Dataset entries:
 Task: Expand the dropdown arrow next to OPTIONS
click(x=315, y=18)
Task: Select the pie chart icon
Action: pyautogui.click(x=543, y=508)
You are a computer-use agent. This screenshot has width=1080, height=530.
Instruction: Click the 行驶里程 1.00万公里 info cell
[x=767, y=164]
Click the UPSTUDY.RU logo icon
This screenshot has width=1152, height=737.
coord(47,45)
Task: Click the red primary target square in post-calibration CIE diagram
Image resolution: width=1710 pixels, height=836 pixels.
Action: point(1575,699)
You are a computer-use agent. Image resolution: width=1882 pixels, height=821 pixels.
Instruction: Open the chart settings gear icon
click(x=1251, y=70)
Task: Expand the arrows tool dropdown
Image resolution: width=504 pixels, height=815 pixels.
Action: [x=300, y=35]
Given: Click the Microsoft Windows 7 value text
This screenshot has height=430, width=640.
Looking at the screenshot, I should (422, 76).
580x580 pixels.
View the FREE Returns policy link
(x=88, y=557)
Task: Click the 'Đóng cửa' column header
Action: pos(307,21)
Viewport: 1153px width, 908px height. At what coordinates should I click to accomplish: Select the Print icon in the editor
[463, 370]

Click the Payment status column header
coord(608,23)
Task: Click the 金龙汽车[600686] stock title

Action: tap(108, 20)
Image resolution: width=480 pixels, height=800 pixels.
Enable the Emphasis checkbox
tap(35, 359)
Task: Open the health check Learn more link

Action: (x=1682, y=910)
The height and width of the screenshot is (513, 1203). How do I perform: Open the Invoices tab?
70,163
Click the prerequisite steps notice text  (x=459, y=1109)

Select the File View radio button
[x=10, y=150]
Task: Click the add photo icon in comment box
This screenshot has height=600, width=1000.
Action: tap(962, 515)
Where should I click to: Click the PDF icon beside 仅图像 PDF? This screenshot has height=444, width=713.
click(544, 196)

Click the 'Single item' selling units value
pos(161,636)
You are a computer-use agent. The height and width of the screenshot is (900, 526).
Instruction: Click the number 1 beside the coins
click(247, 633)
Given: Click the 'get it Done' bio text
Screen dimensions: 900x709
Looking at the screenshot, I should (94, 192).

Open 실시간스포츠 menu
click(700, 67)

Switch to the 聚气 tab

:: Exercise aim ::
Line by line, retype all of the records exactly.

:: Task response ::
 Task: Expand the dropdown arrow next to OPTIONS
click(x=315, y=18)
Task: Select the pie chart icon
Action: pyautogui.click(x=543, y=508)
You are a computer-use agent. This screenshot has width=1080, height=530.
Instruction: Click the 行驶里程 1.00万公里 info cell
[x=767, y=164]
Click the UPSTUDY.RU logo icon
This screenshot has width=1152, height=737.
coord(47,45)
Task: Click the red primary target square in post-calibration CIE diagram
Image resolution: width=1710 pixels, height=836 pixels.
Action: point(1575,699)
You are a computer-use agent. Image resolution: width=1882 pixels, height=821 pixels.
Instruction: Open the chart settings gear icon
click(x=1251, y=70)
Task: Expand the arrows tool dropdown
Image resolution: width=504 pixels, height=815 pixels.
Action: [x=300, y=35]
Given: Click the Microsoft Windows 7 value text
This screenshot has height=430, width=640.
Looking at the screenshot, I should (422, 76).
580x580 pixels.
View the FREE Returns policy link
(x=88, y=557)
Task: Click the 'Đóng cửa' column header
Action: pos(307,21)
Viewport: 1153px width, 908px height. At what coordinates should I click to accomplish: Select the Print icon in the editor
[463, 370]

Click the Payment status column header
coord(608,23)
Task: Click the 金龙汽车[600686] stock title

Action: tap(108, 20)
Image resolution: width=480 pixels, height=800 pixels.
Enable the Emphasis checkbox
tap(35, 359)
Task: Open the health check Learn more link

Action: (x=1682, y=910)
The height and width of the screenshot is (513, 1203). How do I perform: Open the Invoices tab?
70,163
Click the prerequisite steps notice text  (x=459, y=1109)

Select the File View radio button
[x=10, y=150]
Task: Click the add photo icon in comment box
This screenshot has height=600, width=1000.
Action: tap(962, 515)
Where should I click to: Click the PDF icon beside 仅图像 PDF? This screenshot has height=444, width=713.
click(544, 196)

Click the 'Single item' selling units value
pos(161,636)
You are a computer-use agent. The height and width of the screenshot is (900, 526).
Instruction: Click the number 1 beside the coins
click(247, 633)
Given: Click the 'get it Done' bio text
Screen dimensions: 900x709
Looking at the screenshot, I should (94, 192).

Open 실시간스포츠 menu
click(700, 67)

Switch to the 聚气 tab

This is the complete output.